__YOUR GOAL__.
Write out exactly the lines from the one containing "Image resolution: width=453" through the last line of the records below, both included, and leave out any pictures.

(Dataset entries)
Start of Block

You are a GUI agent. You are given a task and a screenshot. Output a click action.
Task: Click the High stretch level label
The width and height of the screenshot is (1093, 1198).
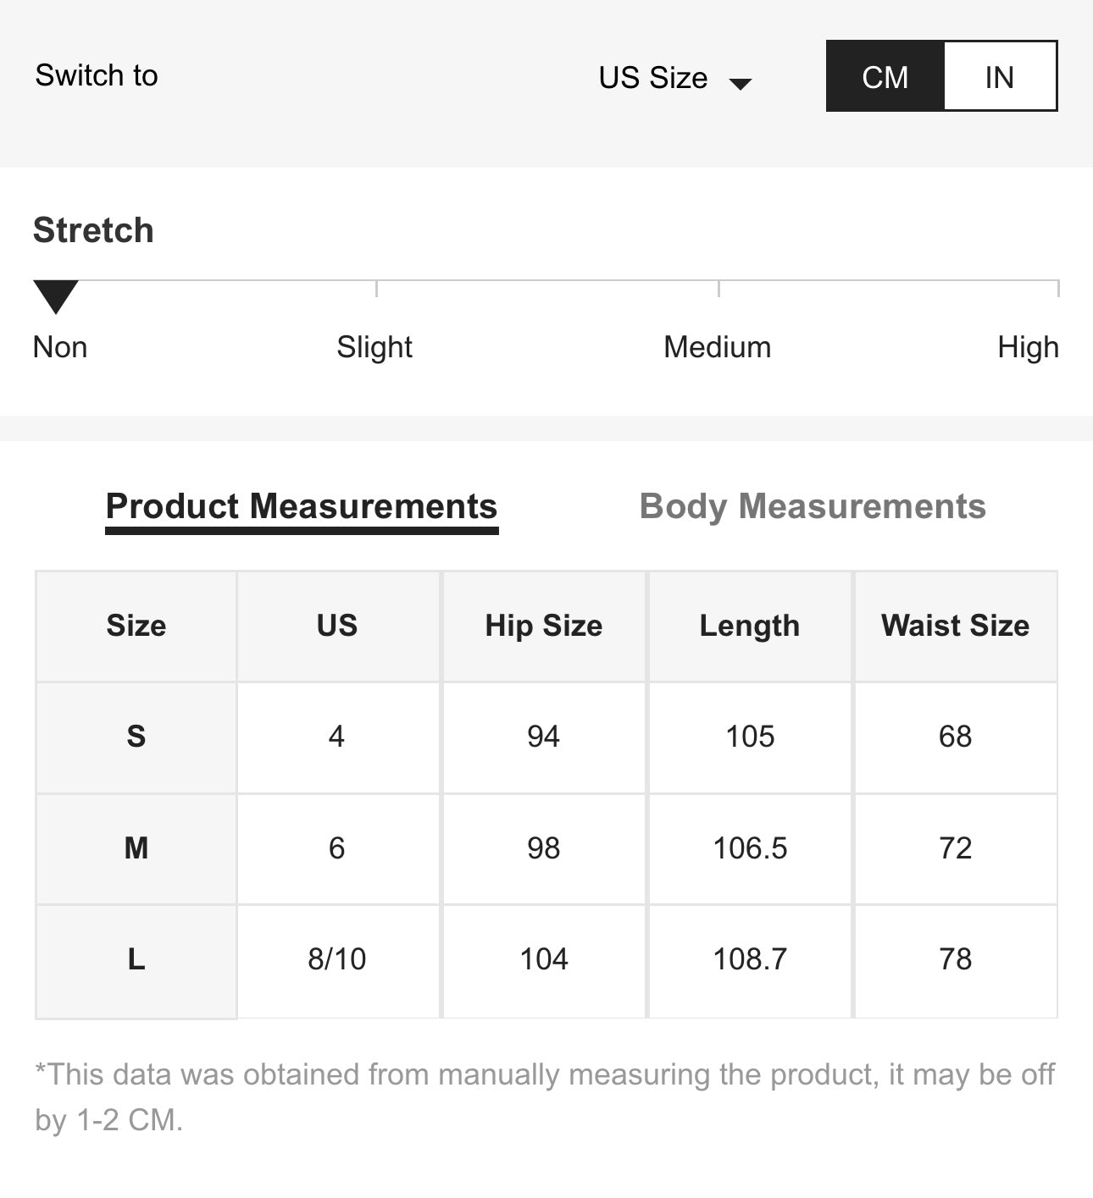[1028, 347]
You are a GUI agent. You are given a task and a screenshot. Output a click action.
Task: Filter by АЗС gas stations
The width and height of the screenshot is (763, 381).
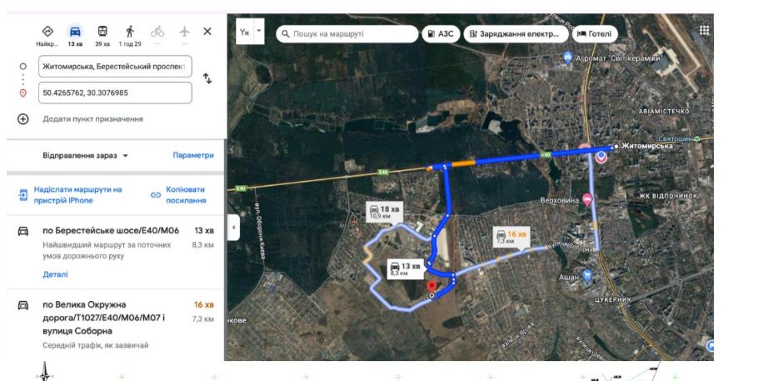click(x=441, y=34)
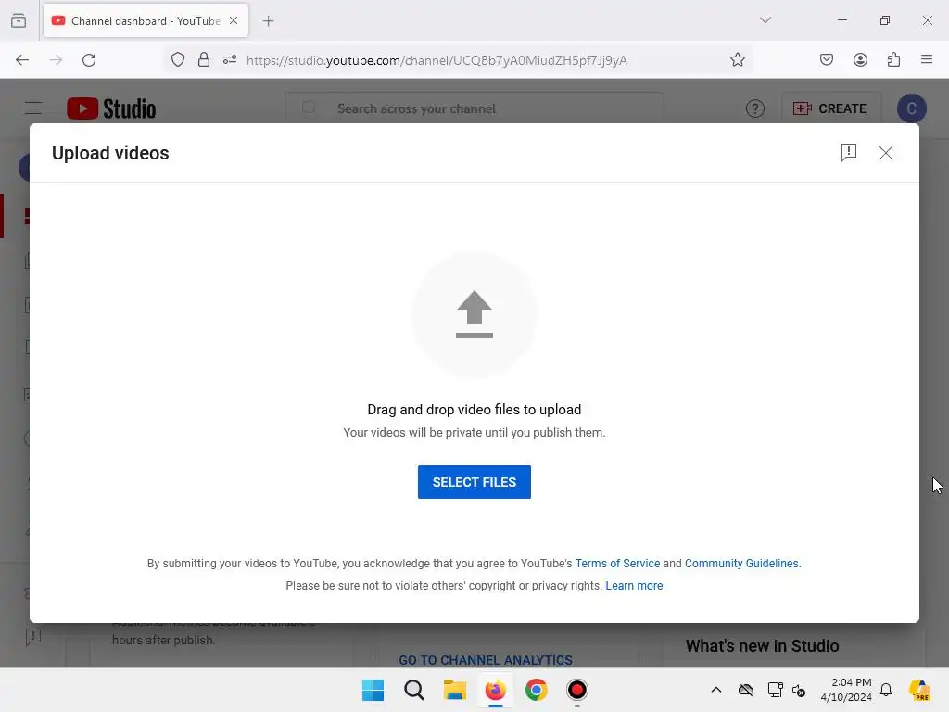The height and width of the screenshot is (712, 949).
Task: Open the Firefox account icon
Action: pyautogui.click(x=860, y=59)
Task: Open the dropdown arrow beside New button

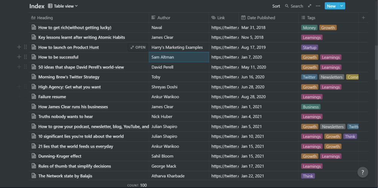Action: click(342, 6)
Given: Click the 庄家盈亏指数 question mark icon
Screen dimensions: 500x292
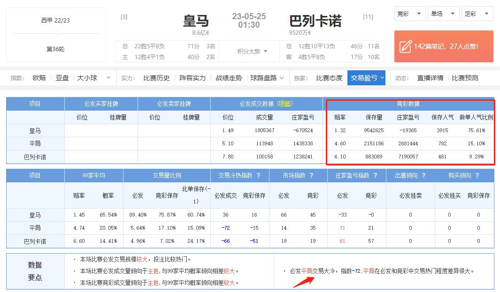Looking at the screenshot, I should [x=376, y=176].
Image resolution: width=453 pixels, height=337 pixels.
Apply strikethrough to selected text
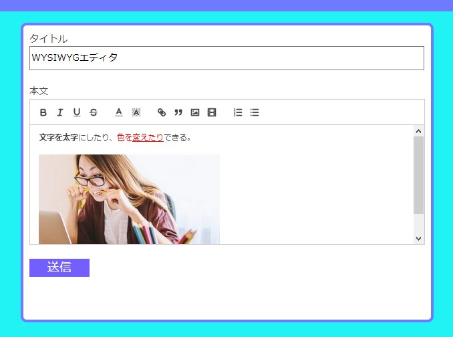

End of Block

__ANSWER FOR THE TASK__.
Image resolution: width=453 pixels, height=337 pixels.
Apply strikethrough to selected text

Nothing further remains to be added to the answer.